Heritage Large Fowl - Phase II

I was under the impression that hatching large fowl late and growing them out through winter and colder weather often resulted in larger birds? I never kept records and hatched year round so I'm not sure just something I'd heard so many times from people I trusted that I believed it.
Just throw the WHOLE grains to them to develop large innards, and to keep warm. You WILL raise larger LF in the winter.
 
Some common sex-linked genes:

Barring/cuckoo
Silver (as in Silver Grey versus Red Dorkings)

If you breed a homozygous SG male to a Red female, all the chicks will be silver. If you breed a Red male to a SG female, all the male chicks will be Silver, the female chicks will be red.

The same rhythm holds true for barring.

This would also happen with other Silver-Red pairings: i.e. Silver-penciled-partridge (Golden penciled) Rocks and Wyandottes.

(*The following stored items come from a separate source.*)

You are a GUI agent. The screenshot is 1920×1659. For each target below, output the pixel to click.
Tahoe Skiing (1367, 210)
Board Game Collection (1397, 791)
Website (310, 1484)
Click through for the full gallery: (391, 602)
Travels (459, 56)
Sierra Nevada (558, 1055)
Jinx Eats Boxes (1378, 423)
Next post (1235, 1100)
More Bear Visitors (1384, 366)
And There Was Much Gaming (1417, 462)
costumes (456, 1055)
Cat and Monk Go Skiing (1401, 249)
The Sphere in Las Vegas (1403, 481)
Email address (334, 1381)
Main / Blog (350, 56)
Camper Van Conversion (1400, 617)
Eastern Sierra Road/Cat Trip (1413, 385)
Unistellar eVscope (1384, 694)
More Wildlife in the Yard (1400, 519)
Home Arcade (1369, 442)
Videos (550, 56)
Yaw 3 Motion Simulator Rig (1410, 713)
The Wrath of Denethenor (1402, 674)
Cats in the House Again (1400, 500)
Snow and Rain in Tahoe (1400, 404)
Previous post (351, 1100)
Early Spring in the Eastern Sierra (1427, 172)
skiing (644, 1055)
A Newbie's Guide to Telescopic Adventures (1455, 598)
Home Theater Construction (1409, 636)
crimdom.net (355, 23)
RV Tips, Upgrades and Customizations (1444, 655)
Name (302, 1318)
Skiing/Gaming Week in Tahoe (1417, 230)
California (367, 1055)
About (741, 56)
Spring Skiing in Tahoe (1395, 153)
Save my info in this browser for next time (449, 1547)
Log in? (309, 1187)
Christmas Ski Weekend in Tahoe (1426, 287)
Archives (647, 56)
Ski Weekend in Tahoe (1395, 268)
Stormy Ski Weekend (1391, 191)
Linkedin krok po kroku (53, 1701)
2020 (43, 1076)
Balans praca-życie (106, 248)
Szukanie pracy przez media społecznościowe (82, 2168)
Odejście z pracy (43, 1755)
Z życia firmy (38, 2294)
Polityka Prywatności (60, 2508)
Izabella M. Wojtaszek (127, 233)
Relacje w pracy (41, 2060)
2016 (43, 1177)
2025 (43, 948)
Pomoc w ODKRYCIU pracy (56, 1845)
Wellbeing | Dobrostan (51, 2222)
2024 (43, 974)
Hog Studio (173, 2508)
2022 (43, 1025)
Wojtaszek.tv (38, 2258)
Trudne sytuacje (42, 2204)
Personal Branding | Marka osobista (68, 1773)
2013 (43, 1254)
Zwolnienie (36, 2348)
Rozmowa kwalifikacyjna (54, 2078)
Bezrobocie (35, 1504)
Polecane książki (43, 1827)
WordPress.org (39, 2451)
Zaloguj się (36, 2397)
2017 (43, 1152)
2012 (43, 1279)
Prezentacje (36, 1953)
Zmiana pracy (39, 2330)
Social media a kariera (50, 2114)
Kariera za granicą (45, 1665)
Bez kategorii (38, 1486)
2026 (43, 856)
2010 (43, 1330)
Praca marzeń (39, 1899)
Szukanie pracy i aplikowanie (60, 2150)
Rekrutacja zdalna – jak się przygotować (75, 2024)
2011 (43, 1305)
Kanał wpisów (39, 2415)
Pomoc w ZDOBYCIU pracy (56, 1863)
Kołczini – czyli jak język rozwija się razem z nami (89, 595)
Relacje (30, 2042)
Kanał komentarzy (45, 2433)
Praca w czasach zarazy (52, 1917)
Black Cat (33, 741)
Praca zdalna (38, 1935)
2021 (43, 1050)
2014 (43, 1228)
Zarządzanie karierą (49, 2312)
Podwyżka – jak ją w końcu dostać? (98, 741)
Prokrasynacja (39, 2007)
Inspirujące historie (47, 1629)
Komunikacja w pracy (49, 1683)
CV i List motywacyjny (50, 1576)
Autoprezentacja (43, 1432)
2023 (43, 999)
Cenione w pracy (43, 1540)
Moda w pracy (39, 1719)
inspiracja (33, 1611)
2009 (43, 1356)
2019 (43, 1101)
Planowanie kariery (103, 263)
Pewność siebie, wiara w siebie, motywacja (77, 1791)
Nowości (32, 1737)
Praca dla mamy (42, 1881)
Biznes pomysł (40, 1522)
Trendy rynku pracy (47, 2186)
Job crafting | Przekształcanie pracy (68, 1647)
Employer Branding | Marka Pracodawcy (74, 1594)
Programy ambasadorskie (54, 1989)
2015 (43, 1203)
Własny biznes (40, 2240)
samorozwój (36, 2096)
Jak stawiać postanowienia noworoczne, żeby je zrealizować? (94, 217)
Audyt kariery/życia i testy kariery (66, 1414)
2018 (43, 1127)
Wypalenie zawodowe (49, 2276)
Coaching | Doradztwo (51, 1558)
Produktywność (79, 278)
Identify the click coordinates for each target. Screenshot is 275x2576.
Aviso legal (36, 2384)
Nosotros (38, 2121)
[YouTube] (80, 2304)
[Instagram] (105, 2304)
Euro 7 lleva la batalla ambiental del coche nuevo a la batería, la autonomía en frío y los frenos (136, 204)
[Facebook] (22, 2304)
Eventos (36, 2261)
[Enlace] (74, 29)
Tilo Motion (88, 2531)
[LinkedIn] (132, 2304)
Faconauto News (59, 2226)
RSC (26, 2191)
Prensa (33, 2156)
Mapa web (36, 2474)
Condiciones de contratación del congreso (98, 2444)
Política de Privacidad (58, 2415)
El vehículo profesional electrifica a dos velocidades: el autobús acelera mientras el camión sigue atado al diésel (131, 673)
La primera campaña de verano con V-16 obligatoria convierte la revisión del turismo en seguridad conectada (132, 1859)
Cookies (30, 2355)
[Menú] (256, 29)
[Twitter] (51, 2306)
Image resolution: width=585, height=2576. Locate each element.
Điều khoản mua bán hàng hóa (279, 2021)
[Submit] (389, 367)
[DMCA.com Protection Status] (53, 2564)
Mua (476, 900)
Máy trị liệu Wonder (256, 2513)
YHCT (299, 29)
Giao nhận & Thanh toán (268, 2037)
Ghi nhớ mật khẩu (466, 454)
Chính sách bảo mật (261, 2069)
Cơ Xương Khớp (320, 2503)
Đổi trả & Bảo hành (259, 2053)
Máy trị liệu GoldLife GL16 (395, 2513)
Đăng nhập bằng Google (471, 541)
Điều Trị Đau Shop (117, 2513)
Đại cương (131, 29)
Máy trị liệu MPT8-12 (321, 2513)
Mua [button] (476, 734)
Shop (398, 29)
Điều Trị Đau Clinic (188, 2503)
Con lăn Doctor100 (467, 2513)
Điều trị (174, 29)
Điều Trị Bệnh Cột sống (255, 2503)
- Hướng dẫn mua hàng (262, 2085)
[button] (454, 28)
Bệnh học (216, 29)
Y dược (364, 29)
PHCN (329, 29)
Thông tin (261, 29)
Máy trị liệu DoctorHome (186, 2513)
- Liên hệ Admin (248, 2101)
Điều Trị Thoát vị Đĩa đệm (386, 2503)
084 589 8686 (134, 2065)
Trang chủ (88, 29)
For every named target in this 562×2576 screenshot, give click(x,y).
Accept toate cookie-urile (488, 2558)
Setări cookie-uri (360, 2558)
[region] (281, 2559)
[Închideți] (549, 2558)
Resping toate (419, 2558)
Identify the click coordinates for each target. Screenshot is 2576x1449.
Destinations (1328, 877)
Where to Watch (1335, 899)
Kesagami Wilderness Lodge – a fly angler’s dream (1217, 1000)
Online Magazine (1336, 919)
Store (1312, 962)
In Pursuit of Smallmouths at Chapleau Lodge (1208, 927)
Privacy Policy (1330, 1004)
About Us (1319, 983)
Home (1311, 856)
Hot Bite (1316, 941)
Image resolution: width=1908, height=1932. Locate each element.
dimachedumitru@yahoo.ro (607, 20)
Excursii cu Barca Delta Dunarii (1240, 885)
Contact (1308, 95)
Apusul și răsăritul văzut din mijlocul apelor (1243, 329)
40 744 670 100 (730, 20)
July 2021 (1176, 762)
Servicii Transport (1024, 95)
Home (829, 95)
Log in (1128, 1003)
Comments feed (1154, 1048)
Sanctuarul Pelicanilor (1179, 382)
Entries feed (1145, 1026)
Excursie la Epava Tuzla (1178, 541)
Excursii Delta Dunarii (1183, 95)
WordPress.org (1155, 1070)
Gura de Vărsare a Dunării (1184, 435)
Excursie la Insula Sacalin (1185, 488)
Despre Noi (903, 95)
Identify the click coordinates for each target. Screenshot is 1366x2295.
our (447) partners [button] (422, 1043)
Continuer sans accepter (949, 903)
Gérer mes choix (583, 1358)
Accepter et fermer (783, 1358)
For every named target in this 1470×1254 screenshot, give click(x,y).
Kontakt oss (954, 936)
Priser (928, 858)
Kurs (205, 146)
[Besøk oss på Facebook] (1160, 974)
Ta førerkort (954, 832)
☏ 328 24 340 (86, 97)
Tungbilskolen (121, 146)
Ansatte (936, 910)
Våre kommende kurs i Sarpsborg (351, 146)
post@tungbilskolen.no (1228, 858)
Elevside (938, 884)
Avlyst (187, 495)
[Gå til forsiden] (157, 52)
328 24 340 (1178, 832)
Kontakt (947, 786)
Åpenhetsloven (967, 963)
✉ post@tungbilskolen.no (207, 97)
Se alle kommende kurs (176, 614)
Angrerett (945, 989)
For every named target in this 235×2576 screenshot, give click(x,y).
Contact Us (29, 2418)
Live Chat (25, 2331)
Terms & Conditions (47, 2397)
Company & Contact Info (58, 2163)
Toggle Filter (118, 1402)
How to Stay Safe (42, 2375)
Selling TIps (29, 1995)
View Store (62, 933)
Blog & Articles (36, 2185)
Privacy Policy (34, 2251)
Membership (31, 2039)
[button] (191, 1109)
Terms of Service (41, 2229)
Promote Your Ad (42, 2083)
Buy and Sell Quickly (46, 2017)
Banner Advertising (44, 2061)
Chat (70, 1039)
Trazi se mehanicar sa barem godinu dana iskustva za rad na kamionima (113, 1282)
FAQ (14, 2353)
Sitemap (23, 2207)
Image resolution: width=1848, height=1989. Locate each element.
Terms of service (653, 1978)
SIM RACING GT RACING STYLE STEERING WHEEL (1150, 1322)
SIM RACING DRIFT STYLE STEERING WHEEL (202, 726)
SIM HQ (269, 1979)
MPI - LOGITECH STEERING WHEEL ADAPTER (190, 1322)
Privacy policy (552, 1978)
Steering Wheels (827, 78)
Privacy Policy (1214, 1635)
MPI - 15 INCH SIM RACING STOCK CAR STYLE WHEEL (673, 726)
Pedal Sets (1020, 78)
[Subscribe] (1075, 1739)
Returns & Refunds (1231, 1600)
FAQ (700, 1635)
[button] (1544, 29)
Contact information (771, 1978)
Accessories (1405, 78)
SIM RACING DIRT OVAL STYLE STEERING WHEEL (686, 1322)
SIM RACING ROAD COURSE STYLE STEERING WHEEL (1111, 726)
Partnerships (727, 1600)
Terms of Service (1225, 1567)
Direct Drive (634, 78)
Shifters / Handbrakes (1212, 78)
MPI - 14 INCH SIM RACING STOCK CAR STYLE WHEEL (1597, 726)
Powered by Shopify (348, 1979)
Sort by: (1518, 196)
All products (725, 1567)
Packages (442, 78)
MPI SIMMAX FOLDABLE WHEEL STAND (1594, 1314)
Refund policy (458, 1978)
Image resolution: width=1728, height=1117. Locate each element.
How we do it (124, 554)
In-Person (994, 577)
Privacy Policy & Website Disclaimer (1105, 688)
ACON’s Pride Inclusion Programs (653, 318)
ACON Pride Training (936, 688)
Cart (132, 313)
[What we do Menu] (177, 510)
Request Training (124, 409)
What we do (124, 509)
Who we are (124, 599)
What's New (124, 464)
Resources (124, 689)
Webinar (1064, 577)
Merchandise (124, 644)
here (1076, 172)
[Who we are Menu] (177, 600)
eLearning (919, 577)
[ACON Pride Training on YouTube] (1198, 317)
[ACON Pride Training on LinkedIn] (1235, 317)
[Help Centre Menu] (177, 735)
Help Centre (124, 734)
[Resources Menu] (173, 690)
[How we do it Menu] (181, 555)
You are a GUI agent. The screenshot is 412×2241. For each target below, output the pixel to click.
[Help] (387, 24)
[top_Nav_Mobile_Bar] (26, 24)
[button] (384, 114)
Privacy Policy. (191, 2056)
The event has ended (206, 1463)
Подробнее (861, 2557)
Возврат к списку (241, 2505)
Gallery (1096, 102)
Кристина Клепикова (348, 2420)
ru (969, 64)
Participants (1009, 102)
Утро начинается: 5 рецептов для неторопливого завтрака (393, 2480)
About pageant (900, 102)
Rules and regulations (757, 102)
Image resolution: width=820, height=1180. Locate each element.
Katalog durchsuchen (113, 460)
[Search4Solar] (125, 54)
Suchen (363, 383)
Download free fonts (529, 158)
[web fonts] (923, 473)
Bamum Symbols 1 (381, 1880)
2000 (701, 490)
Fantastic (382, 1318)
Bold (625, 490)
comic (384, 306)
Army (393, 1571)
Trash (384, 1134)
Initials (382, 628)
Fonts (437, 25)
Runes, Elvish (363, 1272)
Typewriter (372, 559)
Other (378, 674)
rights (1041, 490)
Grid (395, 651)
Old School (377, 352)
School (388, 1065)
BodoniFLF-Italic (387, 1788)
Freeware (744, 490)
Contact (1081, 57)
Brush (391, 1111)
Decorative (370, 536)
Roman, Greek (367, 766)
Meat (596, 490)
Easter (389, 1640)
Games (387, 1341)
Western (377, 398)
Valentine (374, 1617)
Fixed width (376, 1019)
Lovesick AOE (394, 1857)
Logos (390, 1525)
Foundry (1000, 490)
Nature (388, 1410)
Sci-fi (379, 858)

Some common dominant genes:

  1. rose comb (dominant to all combs)
  2. pea comb (dominant to all but rose comb)
  3. barring
  4. blue
  5. Columbian
  6. Crest
  7. Extended Black
  8. Extended Black Restricted (Birchen)
  9. Frizzle
  10. Polydactyly (5th toe)
  11. Dominant white as in White Leghorns (not a color in and of itself, it just blocks other color fro manifesting.
  12. late feathering, as in standard-bred Barred Rocks
  13. muffs and beards
  14. Melanotic, part of building an all black chicken
  15. Naked neck
  16. Rumpless
  17. White Skin
  18. Ear tufts, as in araucana
  19. blue egg shell
  20. Pattern gene, this is difficult of explain here but it's what makes pencilled, hamburg-spangled, laced, they're all connected

Some common recessive qualities:
  1. recessive white, as in White Rocks, Wyandottes, etc...
  2. brown, as in Dark Brown Leghorns
  3. buttercup
  4. wheaton
  5. silkie feathering
  6. lavender, aka self-blue
  7. mottled, as in Anconas, mille fleurs, porcelain, speckled Sussex, spangled OEG
  8. non-molting tails, as in some lines of phoenix
  9. single comb
  10. fast feathering
  11. wild plumage type, as in bbr oeg
  12. yellow skin
  13. vulturine hocks
 
Interesting. Even if that isn't true (I don't know what to believe), I don't really want chicks over winter. In Canada is get seriously cold. :p

So why exactly would you get bigger birds in the winter? That doesn't make sense to me.
If you lived down here where our seasons consist of Hot, Hotter, Hottest, and Christmas - you would be able see the difference between hatching when it is technically winter versus hatching any other time.